Written instruction
Please gather every line of the listing below that contains the string "width" and copy each such line in full. Letter case counts.

:: Data provided

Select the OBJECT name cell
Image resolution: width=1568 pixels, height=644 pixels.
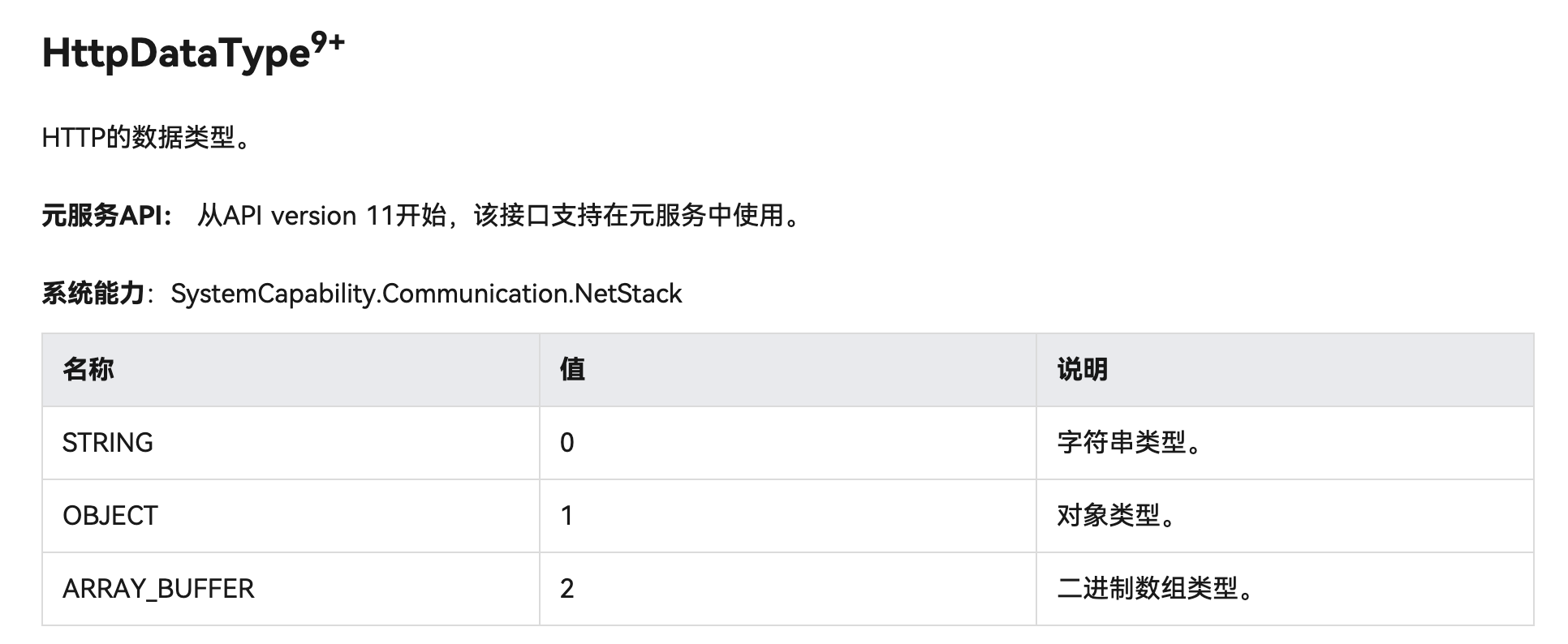coord(110,516)
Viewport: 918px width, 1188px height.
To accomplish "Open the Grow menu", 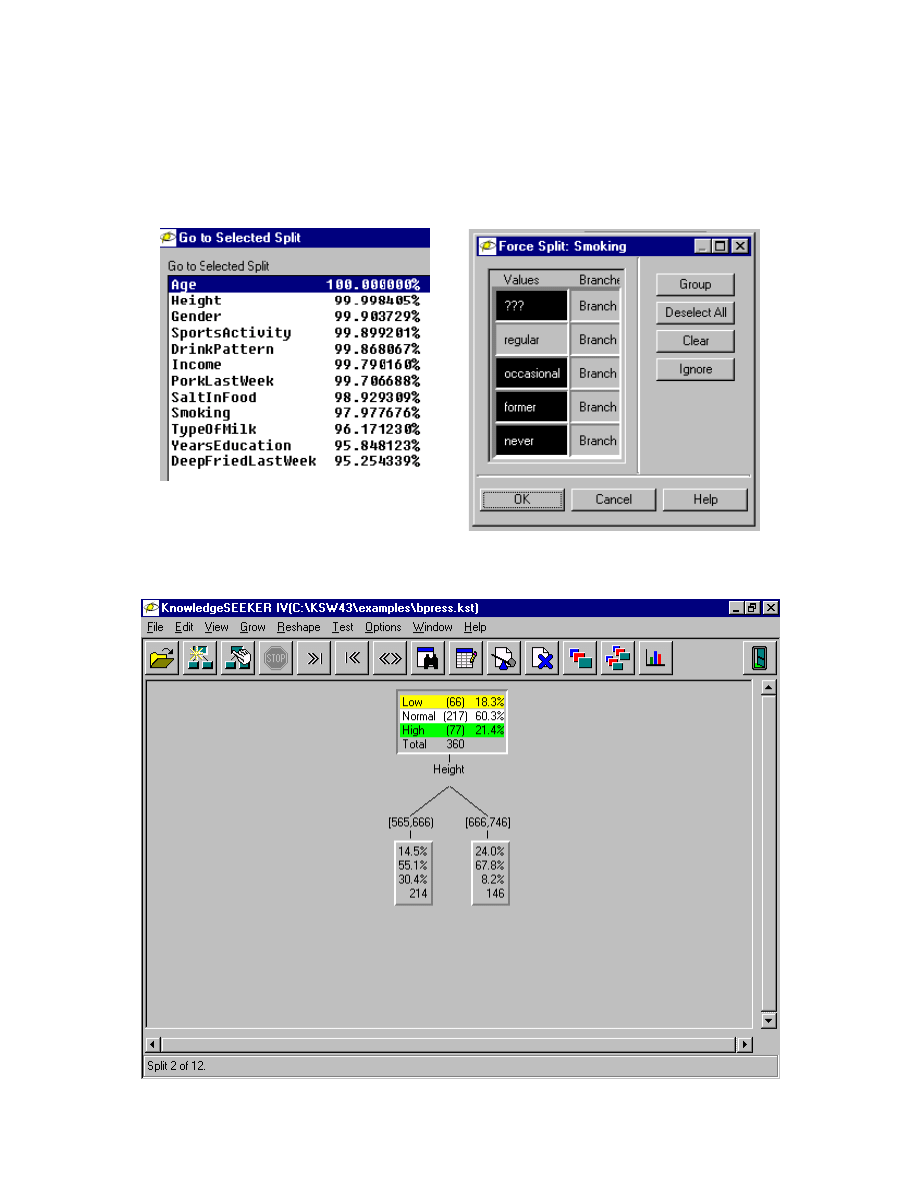I will [252, 627].
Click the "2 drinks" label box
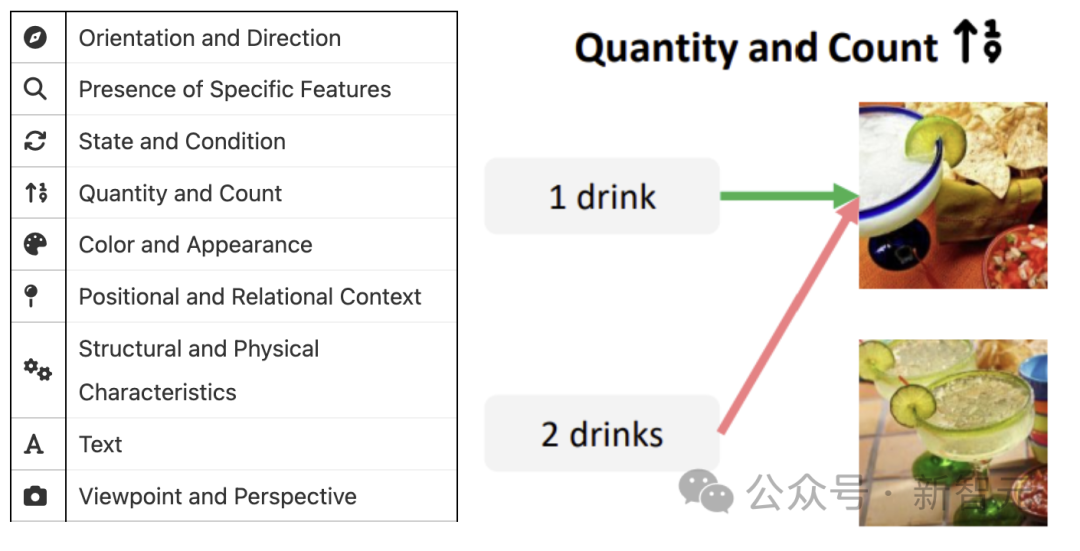Screen dimensions: 1080x551 602,434
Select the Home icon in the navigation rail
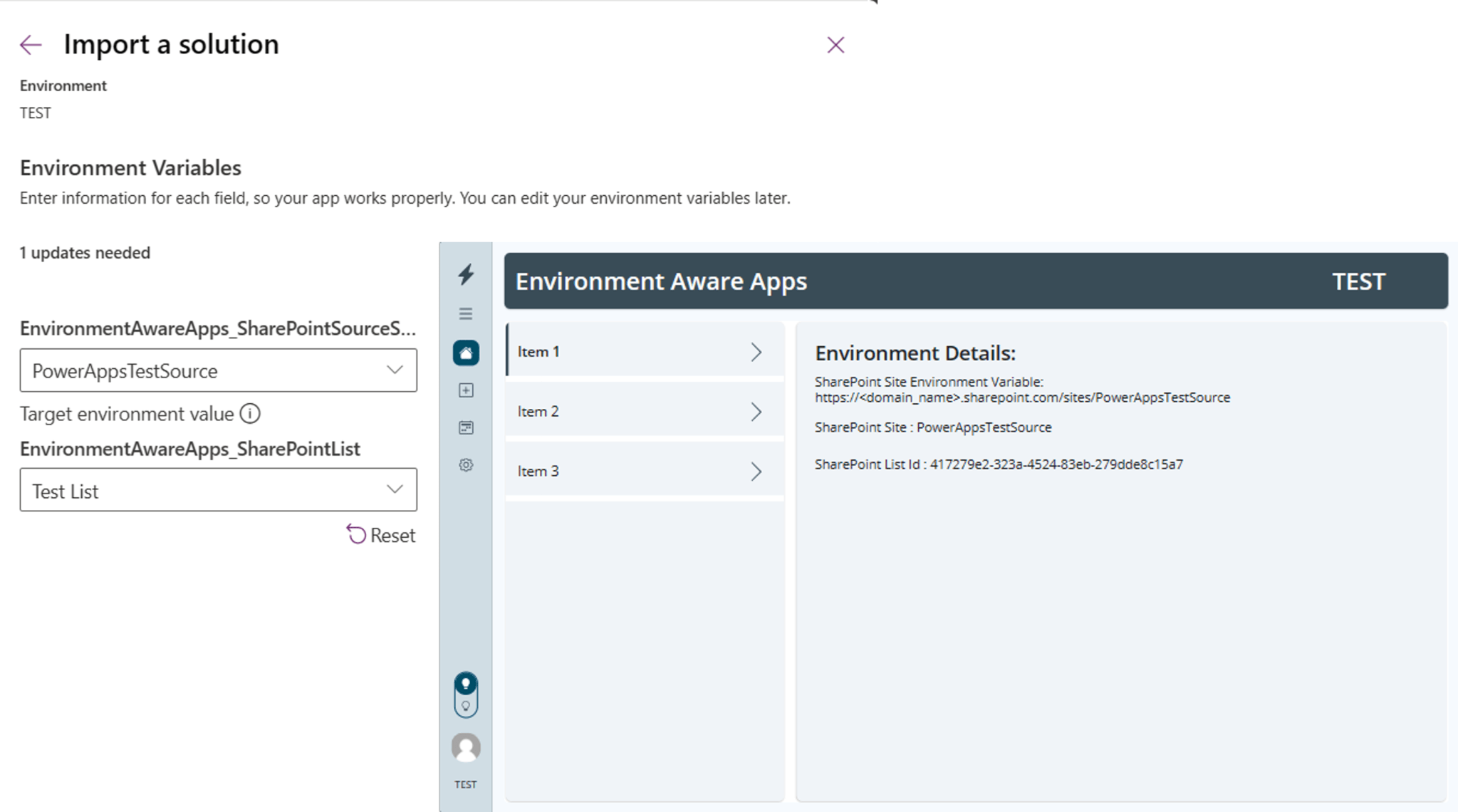 [x=466, y=354]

::::

Response to the exercise
Image resolution: width=1568 pixels, height=644 pixels.
Viewport: 918px width, 1188px height.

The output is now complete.